» WHAT YOU SHOULD DO
Would you copy the data below word for word, starting at its first line and ending at the line that contains "Action: 670,119", with both of those lines included?

» EXTRACTED DATA
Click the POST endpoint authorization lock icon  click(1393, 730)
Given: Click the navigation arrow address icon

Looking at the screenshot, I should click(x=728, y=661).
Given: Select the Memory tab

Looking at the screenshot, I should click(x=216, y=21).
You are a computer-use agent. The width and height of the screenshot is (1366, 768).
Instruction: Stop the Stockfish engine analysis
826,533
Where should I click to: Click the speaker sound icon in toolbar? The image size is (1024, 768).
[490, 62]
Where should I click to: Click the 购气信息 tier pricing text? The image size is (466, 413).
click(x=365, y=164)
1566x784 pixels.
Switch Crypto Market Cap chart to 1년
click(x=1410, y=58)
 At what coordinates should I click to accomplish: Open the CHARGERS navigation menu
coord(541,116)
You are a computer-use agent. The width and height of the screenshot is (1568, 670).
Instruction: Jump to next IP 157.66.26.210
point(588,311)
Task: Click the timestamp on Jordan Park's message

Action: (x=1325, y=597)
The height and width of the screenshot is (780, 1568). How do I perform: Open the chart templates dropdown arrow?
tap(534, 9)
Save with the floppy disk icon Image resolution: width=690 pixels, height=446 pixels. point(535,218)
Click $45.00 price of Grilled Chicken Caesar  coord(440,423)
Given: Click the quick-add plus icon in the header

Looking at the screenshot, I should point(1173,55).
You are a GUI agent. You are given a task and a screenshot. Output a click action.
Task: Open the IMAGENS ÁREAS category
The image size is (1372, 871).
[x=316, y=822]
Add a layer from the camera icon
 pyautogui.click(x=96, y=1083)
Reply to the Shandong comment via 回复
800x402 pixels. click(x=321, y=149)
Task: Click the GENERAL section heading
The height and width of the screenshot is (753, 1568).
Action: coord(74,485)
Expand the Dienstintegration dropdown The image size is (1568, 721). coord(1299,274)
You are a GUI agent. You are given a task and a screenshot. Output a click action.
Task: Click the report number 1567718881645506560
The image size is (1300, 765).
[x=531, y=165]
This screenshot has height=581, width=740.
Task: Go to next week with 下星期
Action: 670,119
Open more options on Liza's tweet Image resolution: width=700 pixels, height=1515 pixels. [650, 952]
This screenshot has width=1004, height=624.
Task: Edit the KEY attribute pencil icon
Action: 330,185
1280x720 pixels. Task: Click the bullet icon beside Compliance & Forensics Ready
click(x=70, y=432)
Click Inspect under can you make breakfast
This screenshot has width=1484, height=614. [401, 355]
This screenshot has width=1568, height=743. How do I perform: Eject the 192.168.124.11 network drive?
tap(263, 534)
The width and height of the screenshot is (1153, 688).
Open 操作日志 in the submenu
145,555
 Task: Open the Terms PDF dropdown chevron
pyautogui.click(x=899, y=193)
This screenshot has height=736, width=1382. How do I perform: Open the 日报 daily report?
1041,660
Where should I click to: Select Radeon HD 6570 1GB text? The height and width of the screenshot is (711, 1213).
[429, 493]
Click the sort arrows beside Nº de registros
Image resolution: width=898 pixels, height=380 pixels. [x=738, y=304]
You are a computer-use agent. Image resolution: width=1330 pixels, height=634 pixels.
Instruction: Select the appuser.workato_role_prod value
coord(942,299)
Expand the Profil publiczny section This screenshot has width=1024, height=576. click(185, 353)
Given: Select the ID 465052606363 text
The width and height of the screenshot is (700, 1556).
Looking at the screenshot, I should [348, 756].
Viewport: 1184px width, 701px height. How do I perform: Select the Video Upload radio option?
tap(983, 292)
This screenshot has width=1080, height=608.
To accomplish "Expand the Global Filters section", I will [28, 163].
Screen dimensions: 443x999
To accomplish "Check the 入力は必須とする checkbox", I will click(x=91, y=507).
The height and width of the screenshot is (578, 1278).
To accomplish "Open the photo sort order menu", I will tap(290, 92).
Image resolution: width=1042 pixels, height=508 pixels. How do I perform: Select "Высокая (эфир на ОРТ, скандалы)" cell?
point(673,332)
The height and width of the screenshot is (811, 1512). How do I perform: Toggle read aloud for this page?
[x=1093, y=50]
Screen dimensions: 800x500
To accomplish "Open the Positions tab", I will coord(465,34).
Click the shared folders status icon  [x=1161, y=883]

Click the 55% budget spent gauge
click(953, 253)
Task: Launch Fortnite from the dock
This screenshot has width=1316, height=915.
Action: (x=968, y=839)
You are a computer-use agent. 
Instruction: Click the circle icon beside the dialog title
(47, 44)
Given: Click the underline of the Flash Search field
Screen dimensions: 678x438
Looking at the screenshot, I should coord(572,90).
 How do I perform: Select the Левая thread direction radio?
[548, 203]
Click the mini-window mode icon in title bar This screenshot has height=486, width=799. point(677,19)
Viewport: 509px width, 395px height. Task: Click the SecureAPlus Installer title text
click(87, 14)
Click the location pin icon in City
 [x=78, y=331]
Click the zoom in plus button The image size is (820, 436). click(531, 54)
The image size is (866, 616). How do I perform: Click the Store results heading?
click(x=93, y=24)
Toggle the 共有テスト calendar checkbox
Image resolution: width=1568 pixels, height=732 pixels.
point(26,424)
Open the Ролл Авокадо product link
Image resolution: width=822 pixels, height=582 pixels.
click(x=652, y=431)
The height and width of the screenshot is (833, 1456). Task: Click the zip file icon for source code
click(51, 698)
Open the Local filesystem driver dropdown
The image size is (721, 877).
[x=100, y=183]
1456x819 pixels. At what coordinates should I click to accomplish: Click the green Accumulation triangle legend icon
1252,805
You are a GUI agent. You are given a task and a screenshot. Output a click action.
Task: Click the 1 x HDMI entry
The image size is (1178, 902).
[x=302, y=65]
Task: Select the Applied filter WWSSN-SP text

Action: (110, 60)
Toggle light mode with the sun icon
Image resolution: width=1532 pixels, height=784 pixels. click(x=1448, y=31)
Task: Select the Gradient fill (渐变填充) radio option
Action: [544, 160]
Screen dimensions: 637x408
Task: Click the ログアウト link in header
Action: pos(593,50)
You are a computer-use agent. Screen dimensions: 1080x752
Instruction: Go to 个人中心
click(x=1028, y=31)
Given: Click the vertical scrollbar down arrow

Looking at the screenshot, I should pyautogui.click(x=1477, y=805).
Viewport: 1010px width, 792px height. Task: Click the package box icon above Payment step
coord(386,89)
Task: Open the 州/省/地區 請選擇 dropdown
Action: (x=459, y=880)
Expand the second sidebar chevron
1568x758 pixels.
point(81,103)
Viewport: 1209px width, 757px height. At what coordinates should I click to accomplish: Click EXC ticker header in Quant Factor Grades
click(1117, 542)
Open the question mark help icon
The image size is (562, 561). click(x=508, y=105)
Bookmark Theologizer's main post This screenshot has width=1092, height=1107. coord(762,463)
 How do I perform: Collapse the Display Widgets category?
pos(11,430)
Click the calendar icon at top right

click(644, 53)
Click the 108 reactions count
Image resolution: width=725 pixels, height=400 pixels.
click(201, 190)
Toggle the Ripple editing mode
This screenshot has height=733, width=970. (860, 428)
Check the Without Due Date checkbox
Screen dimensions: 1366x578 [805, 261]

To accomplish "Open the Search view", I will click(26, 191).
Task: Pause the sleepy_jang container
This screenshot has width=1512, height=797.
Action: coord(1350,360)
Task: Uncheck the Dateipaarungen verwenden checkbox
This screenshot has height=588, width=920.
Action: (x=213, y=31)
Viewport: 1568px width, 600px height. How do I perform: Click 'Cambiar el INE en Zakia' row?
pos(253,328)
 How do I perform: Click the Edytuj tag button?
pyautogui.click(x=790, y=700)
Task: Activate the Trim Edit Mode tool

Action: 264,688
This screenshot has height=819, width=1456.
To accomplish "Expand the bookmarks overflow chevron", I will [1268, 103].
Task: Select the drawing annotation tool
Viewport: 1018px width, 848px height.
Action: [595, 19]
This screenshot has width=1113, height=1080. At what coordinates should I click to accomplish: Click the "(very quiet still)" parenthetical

» RESULT FOR THIS TASK
Click the POST endpoint authorization lock icon  click(1393, 730)
Given: Click the navigation arrow address icon

Looking at the screenshot, I should click(x=728, y=661).
Given: Select the Memory tab

Looking at the screenshot, I should click(x=216, y=21).
You are a computer-use agent. The width and height of the screenshot is (1366, 768).
Instruction: Stop the Stockfish engine analysis
826,533
Where should I click to: Click the speaker sound icon in toolbar? The image size is (1024, 768).
[490, 62]
Where should I click to: Click the 购气信息 tier pricing text? The image size is (466, 413).
click(x=365, y=164)
1566x784 pixels.
Switch Crypto Market Cap chart to 1년
click(x=1410, y=58)
 At what coordinates should I click to accomplish: Open the CHARGERS navigation menu
coord(541,116)
You are a computer-use agent. The width and height of the screenshot is (1568, 670).
Instruction: Jump to next IP 157.66.26.210
point(588,311)
Task: Click the timestamp on Jordan Park's message

Action: (x=1325, y=597)
The height and width of the screenshot is (780, 1568). How do I perform: Open the chart templates dropdown arrow?
tap(534, 9)
Save with the floppy disk icon Image resolution: width=690 pixels, height=446 pixels. point(535,218)
Click $45.00 price of Grilled Chicken Caesar  coord(440,423)
Given: Click the quick-add plus icon in the header

Looking at the screenshot, I should point(1173,55).
You are a GUI agent. You are given a task and a screenshot. Output a click action.
Task: Open the IMAGENS ÁREAS category
The image size is (1372, 871).
[x=316, y=822]
Add a layer from the camera icon
 pyautogui.click(x=96, y=1083)
Reply to the Shandong comment via 回复
800x402 pixels. click(x=321, y=149)
Task: Click the GENERAL section heading
The height and width of the screenshot is (753, 1568).
Action: coord(74,485)
Expand the Dienstintegration dropdown The image size is (1568, 721). coord(1299,274)
You are a GUI agent. You are given a task and a screenshot. Output a click action.
Task: Click the report number 1567718881645506560
The image size is (1300, 765).
[x=531, y=165]
This screenshot has height=581, width=740.
Task: Go to next week with 下星期
Action: 670,119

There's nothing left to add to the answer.